■ Record set
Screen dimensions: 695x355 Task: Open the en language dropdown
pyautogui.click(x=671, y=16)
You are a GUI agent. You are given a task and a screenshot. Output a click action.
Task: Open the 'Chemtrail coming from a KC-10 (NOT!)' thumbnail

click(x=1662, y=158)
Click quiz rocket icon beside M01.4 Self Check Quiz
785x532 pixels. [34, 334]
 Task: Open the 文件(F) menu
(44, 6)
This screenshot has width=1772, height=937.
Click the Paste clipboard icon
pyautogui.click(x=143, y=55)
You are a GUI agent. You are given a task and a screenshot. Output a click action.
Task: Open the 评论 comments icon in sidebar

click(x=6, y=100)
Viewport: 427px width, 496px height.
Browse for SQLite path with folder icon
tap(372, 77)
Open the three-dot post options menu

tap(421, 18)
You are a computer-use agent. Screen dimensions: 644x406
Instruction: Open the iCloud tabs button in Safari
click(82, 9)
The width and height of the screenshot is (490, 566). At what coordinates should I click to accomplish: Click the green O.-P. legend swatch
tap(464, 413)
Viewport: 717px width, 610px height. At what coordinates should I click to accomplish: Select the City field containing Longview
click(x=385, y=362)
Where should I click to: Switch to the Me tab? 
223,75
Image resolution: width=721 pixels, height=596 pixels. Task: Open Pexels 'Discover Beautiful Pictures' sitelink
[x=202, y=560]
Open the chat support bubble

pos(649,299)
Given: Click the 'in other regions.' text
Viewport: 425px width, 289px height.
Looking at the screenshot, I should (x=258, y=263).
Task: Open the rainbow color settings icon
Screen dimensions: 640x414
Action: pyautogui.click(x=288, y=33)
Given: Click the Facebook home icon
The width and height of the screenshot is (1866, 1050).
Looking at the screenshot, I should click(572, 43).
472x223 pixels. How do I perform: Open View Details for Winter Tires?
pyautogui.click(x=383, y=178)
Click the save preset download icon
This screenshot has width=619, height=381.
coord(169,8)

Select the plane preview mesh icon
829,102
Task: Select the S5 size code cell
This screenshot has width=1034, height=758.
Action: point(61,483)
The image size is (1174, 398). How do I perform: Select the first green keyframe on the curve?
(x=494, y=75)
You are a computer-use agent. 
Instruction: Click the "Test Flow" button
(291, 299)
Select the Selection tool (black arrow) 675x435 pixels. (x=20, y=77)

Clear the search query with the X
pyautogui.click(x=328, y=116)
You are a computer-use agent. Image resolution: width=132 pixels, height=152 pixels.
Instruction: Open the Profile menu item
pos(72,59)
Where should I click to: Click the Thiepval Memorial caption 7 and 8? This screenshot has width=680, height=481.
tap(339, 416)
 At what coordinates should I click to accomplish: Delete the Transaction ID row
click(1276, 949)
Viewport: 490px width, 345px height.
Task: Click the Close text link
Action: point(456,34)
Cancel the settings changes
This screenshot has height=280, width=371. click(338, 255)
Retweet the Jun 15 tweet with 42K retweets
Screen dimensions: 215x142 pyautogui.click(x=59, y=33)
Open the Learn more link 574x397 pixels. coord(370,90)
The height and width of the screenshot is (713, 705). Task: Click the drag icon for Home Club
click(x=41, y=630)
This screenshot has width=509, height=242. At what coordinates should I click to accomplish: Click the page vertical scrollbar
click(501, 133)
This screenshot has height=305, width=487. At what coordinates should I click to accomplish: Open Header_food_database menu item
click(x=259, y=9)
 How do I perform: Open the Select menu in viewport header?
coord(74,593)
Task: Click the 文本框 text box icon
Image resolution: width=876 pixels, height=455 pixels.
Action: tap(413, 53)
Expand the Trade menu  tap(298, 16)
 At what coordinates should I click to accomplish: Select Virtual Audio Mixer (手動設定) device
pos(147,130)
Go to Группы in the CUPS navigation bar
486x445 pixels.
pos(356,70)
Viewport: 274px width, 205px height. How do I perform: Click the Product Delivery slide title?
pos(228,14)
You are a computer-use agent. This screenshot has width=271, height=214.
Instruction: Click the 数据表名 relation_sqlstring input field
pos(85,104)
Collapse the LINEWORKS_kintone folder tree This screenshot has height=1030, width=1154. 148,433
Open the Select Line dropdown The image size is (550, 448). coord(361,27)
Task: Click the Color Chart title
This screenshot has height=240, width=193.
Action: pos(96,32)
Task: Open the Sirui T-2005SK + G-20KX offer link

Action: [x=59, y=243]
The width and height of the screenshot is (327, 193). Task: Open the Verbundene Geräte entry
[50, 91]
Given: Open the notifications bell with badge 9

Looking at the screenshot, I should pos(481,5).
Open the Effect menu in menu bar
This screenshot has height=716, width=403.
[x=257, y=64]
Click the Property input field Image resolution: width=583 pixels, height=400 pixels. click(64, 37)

■ Work task
Give back all the records above exactly as they were written.

■ Response box
Screen dimensions: 695x355 Task: Open the en language dropdown
pyautogui.click(x=671, y=16)
You are a GUI agent. You are given a task and a screenshot. Output a click action.
Task: Open the 'Chemtrail coming from a KC-10 (NOT!)' thumbnail

click(x=1662, y=158)
Click quiz rocket icon beside M01.4 Self Check Quiz
785x532 pixels. [34, 334]
 Task: Open the 文件(F) menu
(44, 6)
This screenshot has width=1772, height=937.
Click the Paste clipboard icon
pyautogui.click(x=143, y=55)
You are a GUI agent. You are given a task and a screenshot. Output a click action.
Task: Open the 评论 comments icon in sidebar

click(x=6, y=100)
Viewport: 427px width, 496px height.
Browse for SQLite path with folder icon
tap(372, 77)
Open the three-dot post options menu

tap(421, 18)
You are a computer-use agent. Screen dimensions: 644x406
Instruction: Open the iCloud tabs button in Safari
click(82, 9)
The width and height of the screenshot is (490, 566). At what coordinates should I click to accomplish: Click the green O.-P. legend swatch
tap(464, 413)
Viewport: 717px width, 610px height. At what coordinates should I click to accomplish: Select the City field containing Longview
click(x=385, y=362)
Where should I click to: Switch to the Me tab? 
223,75
Image resolution: width=721 pixels, height=596 pixels. Task: Open Pexels 'Discover Beautiful Pictures' sitelink
[x=202, y=560]
Open the chat support bubble

pos(649,299)
Given: Click the 'in other regions.' text
Viewport: 425px width, 289px height.
Looking at the screenshot, I should (x=258, y=263).
Task: Open the rainbow color settings icon
Screen dimensions: 640x414
Action: pyautogui.click(x=288, y=33)
Given: Click the Facebook home icon
The width and height of the screenshot is (1866, 1050).
Looking at the screenshot, I should click(572, 43).
472x223 pixels. How do I perform: Open View Details for Winter Tires?
pyautogui.click(x=383, y=178)
Click the save preset download icon
This screenshot has width=619, height=381.
coord(169,8)

Select the plane preview mesh icon
829,102
Task: Select the S5 size code cell
This screenshot has width=1034, height=758.
Action: point(61,483)
The image size is (1174, 398). How do I perform: Select the first green keyframe on the curve?
(x=494, y=75)
You are a computer-use agent. 
Instruction: Click the "Test Flow" button
(291, 299)
Select the Selection tool (black arrow) 675x435 pixels. (x=20, y=77)

Clear the search query with the X
pyautogui.click(x=328, y=116)
You are a computer-use agent. Image resolution: width=132 pixels, height=152 pixels.
Instruction: Open the Profile menu item
pos(72,59)
Where should I click to: Click the Thiepval Memorial caption 7 and 8? This screenshot has width=680, height=481.
tap(339, 416)
 At what coordinates should I click to accomplish: Delete the Transaction ID row
click(1276, 949)
Viewport: 490px width, 345px height.
Task: Click the Close text link
Action: point(456,34)
Cancel the settings changes
This screenshot has height=280, width=371. click(338, 255)
Retweet the Jun 15 tweet with 42K retweets
Screen dimensions: 215x142 pyautogui.click(x=59, y=33)
Open the Learn more link 574x397 pixels. coord(370,90)
The height and width of the screenshot is (713, 705). Task: Click the drag icon for Home Club
click(x=41, y=630)
This screenshot has width=509, height=242. At what coordinates should I click to accomplish: Click the page vertical scrollbar
click(501, 133)
This screenshot has height=305, width=487. At what coordinates should I click to accomplish: Open Header_food_database menu item
click(x=259, y=9)
 How do I perform: Open the Select menu in viewport header?
coord(74,593)
Task: Click the 文本框 text box icon
Image resolution: width=876 pixels, height=455 pixels.
Action: tap(413, 53)
Expand the Trade menu  tap(298, 16)
 At what coordinates should I click to accomplish: Select Virtual Audio Mixer (手動設定) device
pos(147,130)
Go to Группы in the CUPS navigation bar
486x445 pixels.
pos(356,70)
Viewport: 274px width, 205px height. How do I perform: Click the Product Delivery slide title?
pos(228,14)
You are a computer-use agent. This screenshot has width=271, height=214.
Instruction: Click the 数据表名 relation_sqlstring input field
pos(85,104)
Collapse the LINEWORKS_kintone folder tree This screenshot has height=1030, width=1154. 148,433
Open the Select Line dropdown The image size is (550, 448). coord(361,27)
Task: Click the Color Chart title
This screenshot has height=240, width=193.
Action: pos(96,32)
Task: Open the Sirui T-2005SK + G-20KX offer link

Action: [x=59, y=243]
The width and height of the screenshot is (327, 193). Task: Open the Verbundene Geräte entry
[50, 91]
Given: Open the notifications bell with badge 9

Looking at the screenshot, I should pos(481,5).
Open the Effect menu in menu bar
This screenshot has height=716, width=403.
[x=257, y=64]
Click the Property input field Image resolution: width=583 pixels, height=400 pixels. click(64, 37)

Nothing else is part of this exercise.